Newsday’s David Lennon on Flushing’s Dean Of Pitching and his attempts to control Kaz Ishii’s…uh, control.

Ishii won 36 games for the Dodgers during the past three seasons, but in the process, he drove manager Jim Tracy nuts by piling up walks. The Japanese lefthander has averaged a major league-worst 5.8 walks per nine innings since signing with the Dodgers in 2002.

“It doesn’t really bother me, the number of walks,” Ishii (above) said through an interpreter. “I may walk a lot of guys, but I provide a lot of wins as well. I want for everyone not to get too nervous about the walks.”

Solving such problems is Rick Peterson’s job, and he coolly handled questions about Ishii’s wildness. Dealing with that type of question is something he has experience at, considering he faced the same scrutiny when he pushed the Mets to acquire Victor Zambrano for top prospect Scott Kazmir last July.

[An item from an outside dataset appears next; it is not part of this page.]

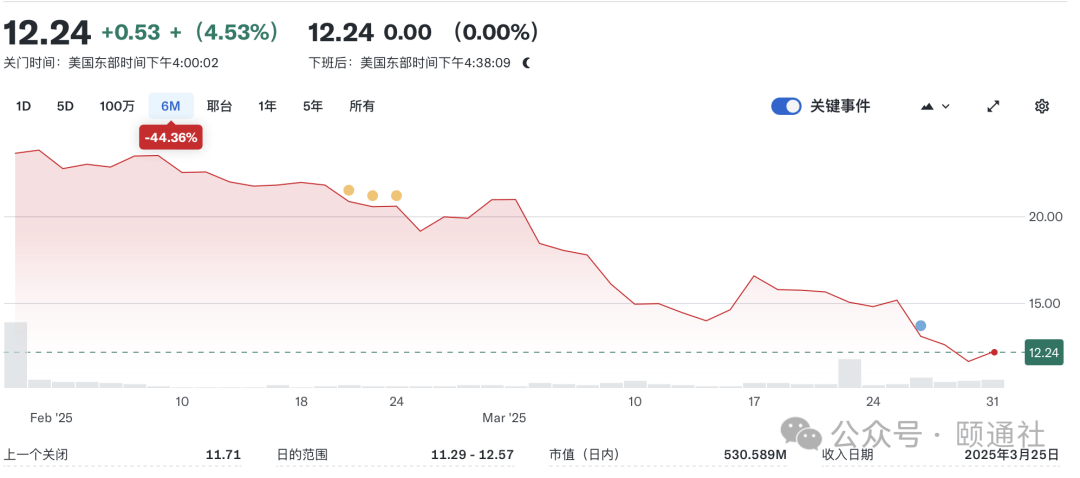The height and width of the screenshot is (478, 1080).
Task: Click the third yellow event marker
Action: (397, 195)
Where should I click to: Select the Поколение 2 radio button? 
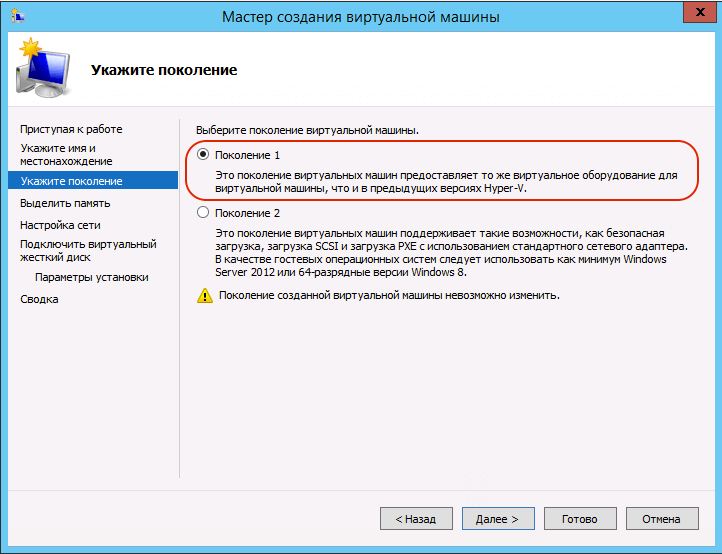tap(204, 213)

“I think the main issue is keeping run production to a minimum,” said Peterson, who said he could fix Zambrano in “10 minutes” before the Mets traded for him. “You don’t get many points for touching first base. I see nothing but good things in the forecast.”

Peterson is a glass-half-full kind of guy, but manager Willie Randolph won’t have such a rosy outlook if Ishii keeps walking batters, an irritating habit that led to his dismissal from the Dodgers. On the positive side, Ishii has shown the ability to handle pressure, which would explain his knack for escaping tight jams, not unlike Al Leiter’s flair for the dramatic last season.

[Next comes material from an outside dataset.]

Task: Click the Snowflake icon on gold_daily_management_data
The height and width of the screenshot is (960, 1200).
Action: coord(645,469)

Leiter could be frustrating with his high pitch counts and walk totals, and it will be up to Peterson to prevent Ishii from doing the same. His Dodgers counterpart, Jim Colborn, eventually had to wave the white flag, and he expressed sympathy for the Mets on Sunday, a few hours before the trade became official.

“I think Tracy and I have leaned on the side of patience and trust,” Colborn said, “but it hasn’t been easy.”

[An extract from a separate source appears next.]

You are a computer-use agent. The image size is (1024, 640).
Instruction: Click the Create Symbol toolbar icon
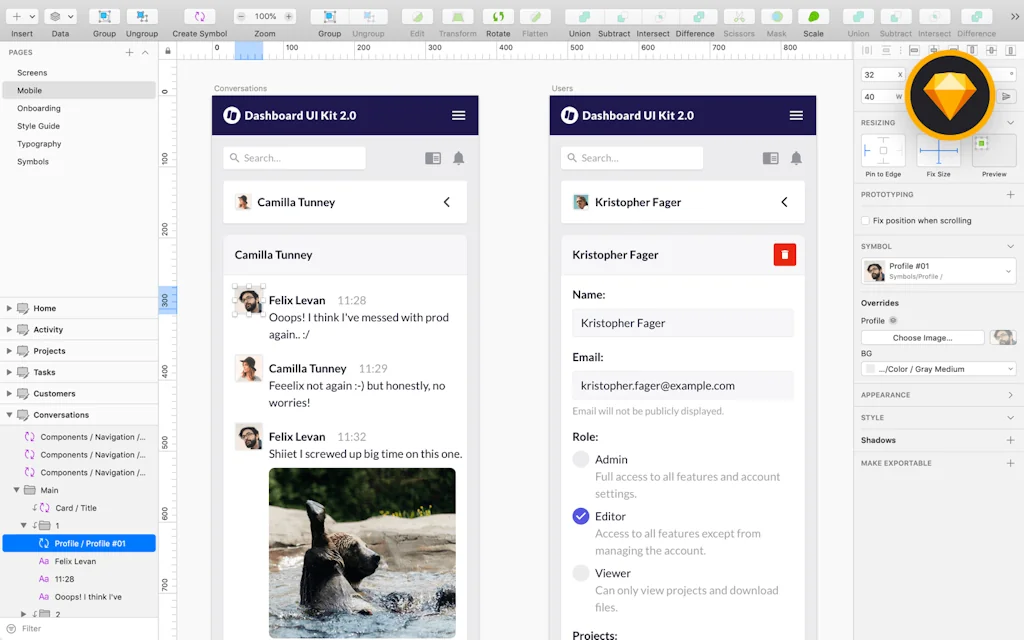199,16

While Ishii is capable of supplying the quantity of innings to replace the injured Steve Trachsel, the quality of those innings remains to be seen. The Mets are just glad to have him, and they’ll worry about the walks when they happen.

“Any time you can get a pitcher of Kaz’s status, that’s incredible,” Peterson said. “The day after Trachsel had surgery, we had Kaz in the fold. The pitchers we have in camp now is a huge improvement over what we had last year.”